También se muestran en la Fig. 11 dos frascos, 61 y 63. Estos frascos están conectados, mediante tubos flexibles (no indicados), a las válvulas 65, 67 y 69 que, a su vez, están conectadas a los inyectores de fluidos 25a-25c (Fig. 12) montados sobre la plataforma móvil 49. Los recorridos para las conexiones de fluidos se muestran en la Fig. 12. La mitad superior de la Fig. 12 describe las conexiones de fluidos para la estación de llenado. La mitad inferior de la Fig. 12 describe las conexiones de fluidos para la estación de lavado. Ambas estaciones requieren un origen de presión de vacío, que no se muestra en el diagrama. Este origen de presión es, lo más convencionalmente, una bomba de vacío. Un colector de distribución, 71, para el vacío, canaliza la fuerza del vacío hacia la válvula 65 y hacia un regulador de presión, 73. La válvula 65 está normalmente en la posición de purga, como muestra la Fig. 12. En ambas estaciones, la de llenado y la de lavado, los inyectores de fluidos están representados en la posición baja, como ilustra la Fig. 10. Como se muestra en la Fig. 12, la fuerza del vacío puede transmitirse a través del colector 71 y la válvula 65, a la puerta lateral, 39, del inyector de fluidos 25a de la estación de llenado. Alternativamente, la válvula 65 puede purgar la puerta lateral 39 del inyector de fluidos 25a, a la atmósfera. El objeto representado como 25d puede ser o bien un inyector "ficticio", según se ha descrito anteriormente, o bien un inyector construido normalmente.

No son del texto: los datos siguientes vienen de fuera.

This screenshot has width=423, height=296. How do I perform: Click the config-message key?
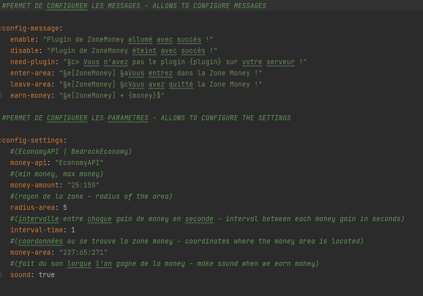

La fuerza del vacío puede transmitirse también a través del regulador 73 a la válvula 67. La válvula 67 proporciona un conducto a un lado de un frasco de recogida de residuos, 61. El otro lado del frasco 61 está conectado, mediante un tubo flexible, a la puerta lateral del inyector de fluidos 25b. A menos que se opere manualmente, la válvula 67 conecta la puerta lateral 39 del inyector de fluidos 25b con la atmósfera ("purga"). El inyector de fluidos 25c forma parte, también, de la estación de lavado. Su puerta lateral 39 está conectada con la válvula 69 mediante un tubo flexible. La válvula puede o bien purgar el conducto a la atmósfera o puede conectarla con el frasco 63 lleno con solución de lavado. A menos que se opere manualmente, la válvula 69 está conectada normalmente al frasco 63.
El método de llenado y lavado de las cámaras usando este aparato será descrito ahora. La descripción de este método supone que un portaobjetos,9, está insertado en un alojamiento de portaobjetos y sujeto firmemente, como ya se ha descrito. Una muestra biológica, 5, o un conjunto, asimismo como ya se ha descrito, se coloca sobre la superficie del portaobjetos 9. El objetivo es incubar la muestra con un reactivo durante un período de tiempo definido, como ya se ha descrito, y retirar luego el reactivo mediante un proceso de lavado. Este proceso de lavado, como ya se ha descrito, implica hacer salir el reactivo con un exceso de una solución de lavado. La muestra biológica 5 está contenida dentro de una cámara herméticamente cerrada, cuyos límites ya han sido descritos. En esta sección, se describirá como se lleva a cabo en este contexto el lavado y el llenado de reactivo.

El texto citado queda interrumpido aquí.